Scripture in my Fantasy Mormon Church would be free to be taken metaphorically. We would not push literalness upon those who do not view scripture through a metaphorical lens, nor would we force a metaphorical perspective upon a literalist. Instead, scriptures would take a sacramental role where they are used as an expression of the community’s relationship to God. What makes them scripture is how the community views and uses them, not whether they are the literal word of God. They become the word of God through their spiritual use within the community.


In my Fantasy Mormon Church temple recommend interviews would focus on spiritual preparedness rather than as a litmus test for correct belief.

The secretive nature of the temple is a relic of its ties to Masonry and Joseph’s use of it to introduce polygamy to his closest followers. We no longer need to treat it as a secret society and aren’t trying to lie or obfuscate polygamy, thus we are free to treat what goes on there more honestly and openly. As a result, preparedness classes would discuss completely what goes on in the temple

Any vestiges of gender inequality will be removed from the temple narrative and ordinances.

In my Fantasy Mormon Church, the temple will also not be used as a wedge to separate families. The stupid one year prohibition for couples who marry outside the temple will not exist. Marriage outside the temple will be celebrated as legitimate and, if couples want to be sealed within the temple following a non-temple marriage, they may choose to do so.

Oh, and garments outside the temple will be completely optional. My Fantasy Mormon Church doesn’t require hair shirts or other forms of self-flagellation.

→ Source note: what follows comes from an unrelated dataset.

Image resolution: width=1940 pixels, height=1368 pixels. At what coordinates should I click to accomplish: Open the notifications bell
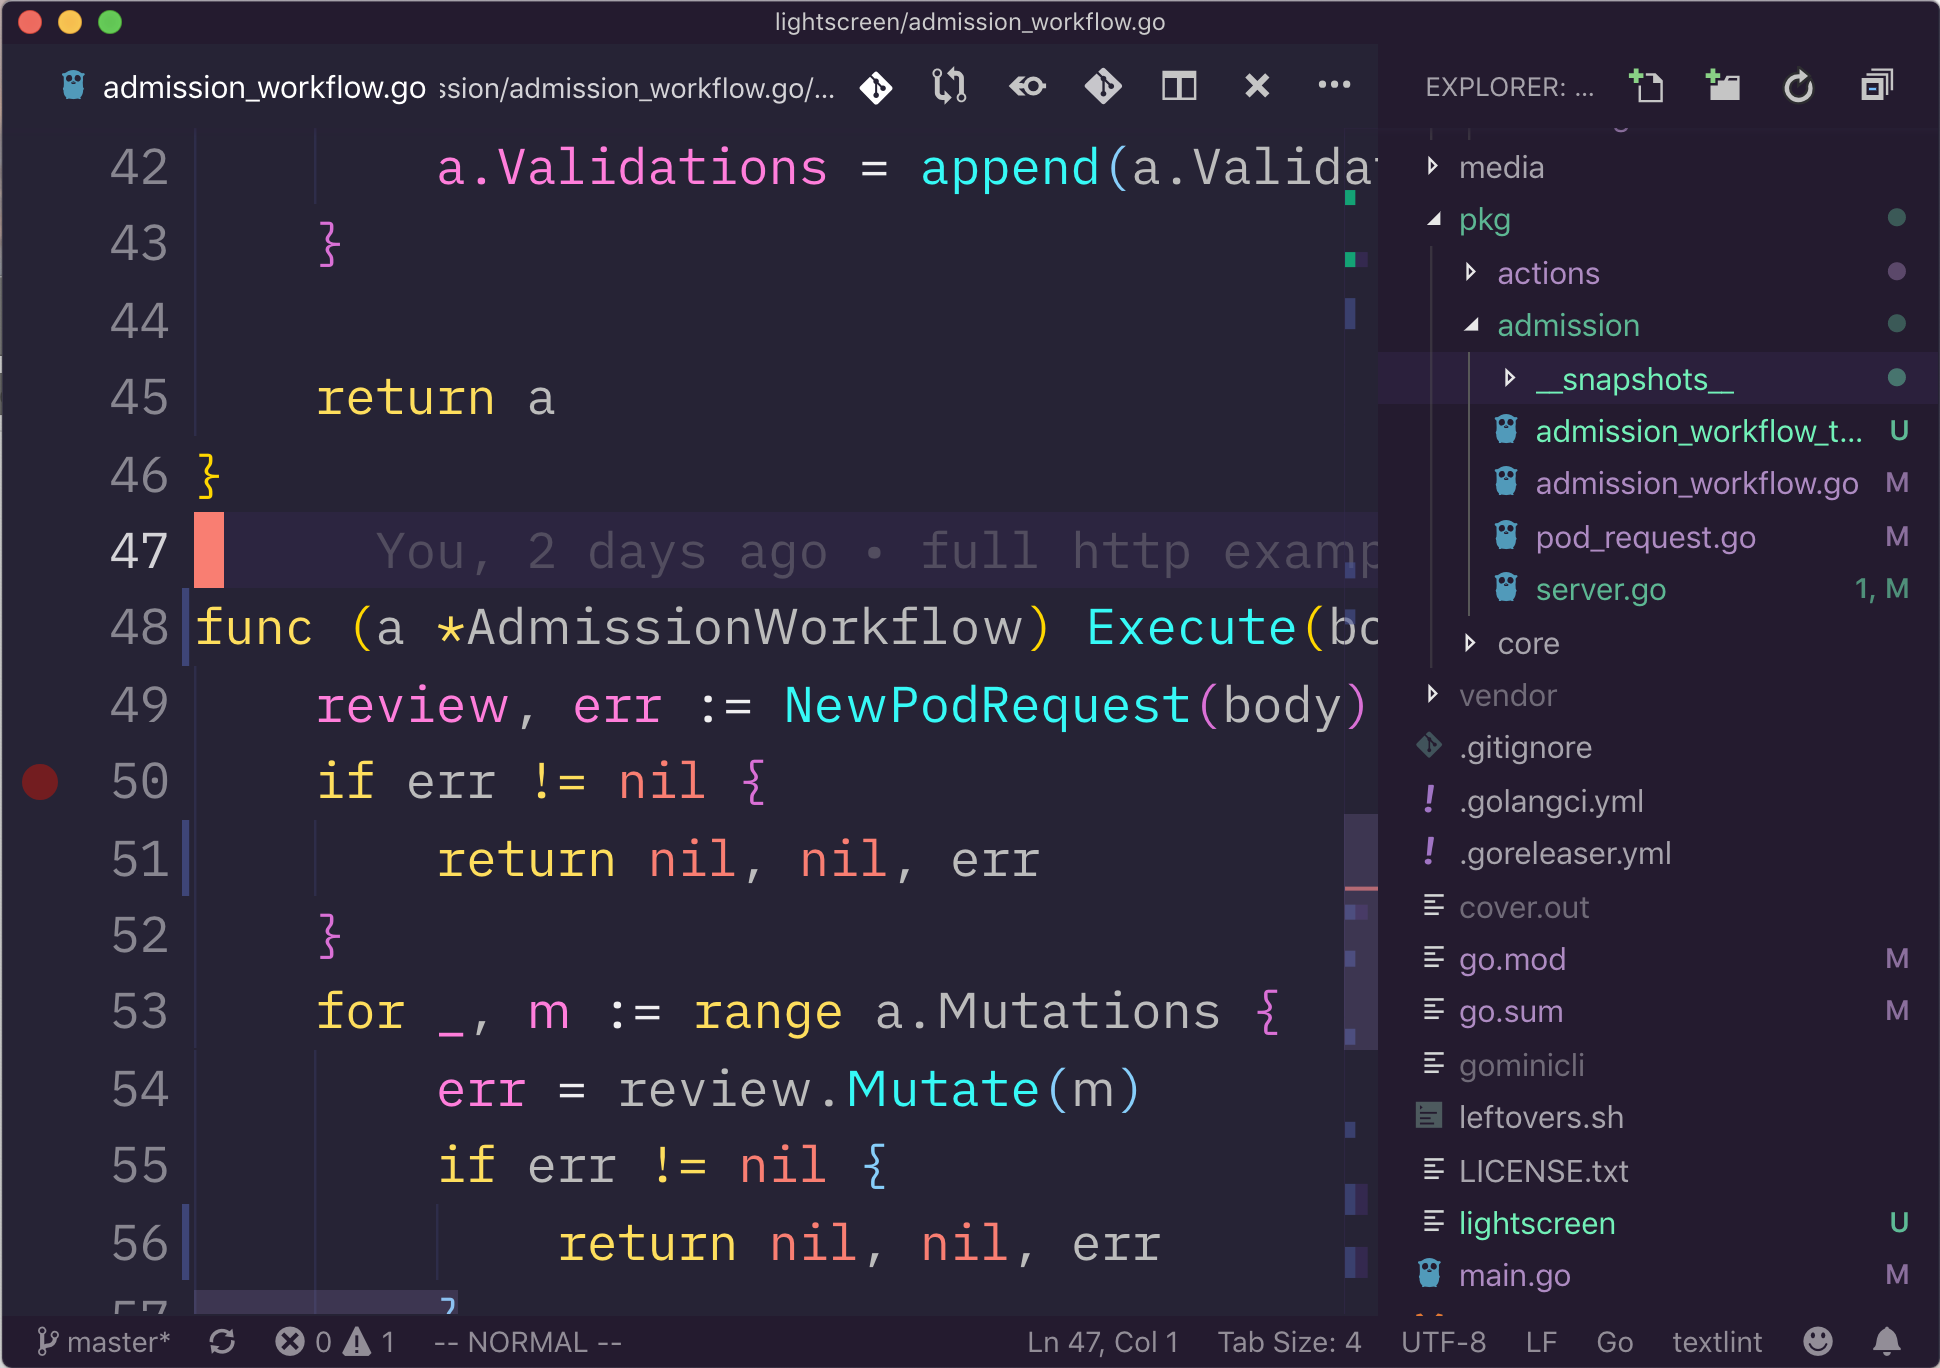pyautogui.click(x=1886, y=1342)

In my Fantasy Mormon Church financial transparency is a given. External auditors would publish the full financial records to all members. There will be no lawyer-notice at the bottom of donation slips indicating that my Fantasy Mormon Church can use the funds in whatever way we choose. Instead, we will respect the wishes of members within my Fantasy Mormon Church.

Also, since services are simplified and we don’t have endless meetings on Sunday, church buildings can be smaller in my Fantasy Mormon Church. Temples, too, would be simplified and not be some sort of attempt at signaling our belief in the Prosperity Gospel. In fact, temples could simply be a part of a ward building set aside for such rituals. As a result, tithing funds can be put to use according to their scriptural mandate: to feed and clothe the poor.

The rhetoric surrounding tithing will also look different in my Fantasy Mormon Church. What you pay is strictly between you and God so there are no tithing settlement meetings.

Theology and Dogmatism

In my Fantasy Mormon Church theological speculation and discussion is encouraged. While there will be a shared theology determined by ecumenical councils, people will be free to have and express varying opinions. Nobody gets to theologically run roughshod over anyone else. We’re all just doing the best we can, trying to make sense of the ineffable. None of us can be precise or certain about any of this stuff so dogmatism isn’t part of my Fantasy Mormon Church.

Gender and LGBT

There is no way for us to know anything about pre- or post-mortal gender or sexual practices, so in my Fantasy Mormon Church we don’t give a crap what gender you espouse, and we welcome LGBT people in full fellowship.

What about you? What would your fantasy LDS Church look like?